### ENTRIES SHOWN
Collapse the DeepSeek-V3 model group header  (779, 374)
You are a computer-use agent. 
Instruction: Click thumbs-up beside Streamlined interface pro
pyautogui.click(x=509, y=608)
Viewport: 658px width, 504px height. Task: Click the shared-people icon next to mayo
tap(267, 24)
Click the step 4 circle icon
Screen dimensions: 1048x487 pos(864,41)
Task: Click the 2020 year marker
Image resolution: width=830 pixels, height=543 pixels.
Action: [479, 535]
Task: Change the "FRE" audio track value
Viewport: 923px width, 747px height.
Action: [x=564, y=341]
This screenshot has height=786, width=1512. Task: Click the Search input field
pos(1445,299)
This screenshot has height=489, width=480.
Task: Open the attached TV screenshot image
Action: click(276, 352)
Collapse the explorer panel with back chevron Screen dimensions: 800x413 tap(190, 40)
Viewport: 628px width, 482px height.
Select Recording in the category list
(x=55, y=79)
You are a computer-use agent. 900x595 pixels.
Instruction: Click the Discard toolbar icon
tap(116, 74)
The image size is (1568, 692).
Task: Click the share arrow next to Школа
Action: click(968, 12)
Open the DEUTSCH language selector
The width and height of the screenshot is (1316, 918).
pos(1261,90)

### YOUR TASK
Set every entry down once more, exactly as written above.

### RESULT
Collapse the DeepSeek-V3 model group header  (779, 374)
You are a computer-use agent. 
Instruction: Click thumbs-up beside Streamlined interface pro
pyautogui.click(x=509, y=608)
Viewport: 658px width, 504px height. Task: Click the shared-people icon next to mayo
tap(267, 24)
Click the step 4 circle icon
Screen dimensions: 1048x487 pos(864,41)
Task: Click the 2020 year marker
Image resolution: width=830 pixels, height=543 pixels.
Action: [479, 535]
Task: Change the "FRE" audio track value
Viewport: 923px width, 747px height.
Action: [x=564, y=341]
This screenshot has height=786, width=1512. Task: Click the Search input field
pos(1445,299)
This screenshot has height=489, width=480.
Task: Open the attached TV screenshot image
Action: click(276, 352)
Collapse the explorer panel with back chevron Screen dimensions: 800x413 tap(190, 40)
Viewport: 628px width, 482px height.
Select Recording in the category list
(x=55, y=79)
You are a computer-use agent. 900x595 pixels.
Instruction: Click the Discard toolbar icon
tap(116, 74)
The image size is (1568, 692).
Task: Click the share arrow next to Школа
Action: click(968, 12)
Open the DEUTSCH language selector
The width and height of the screenshot is (1316, 918).
pos(1261,90)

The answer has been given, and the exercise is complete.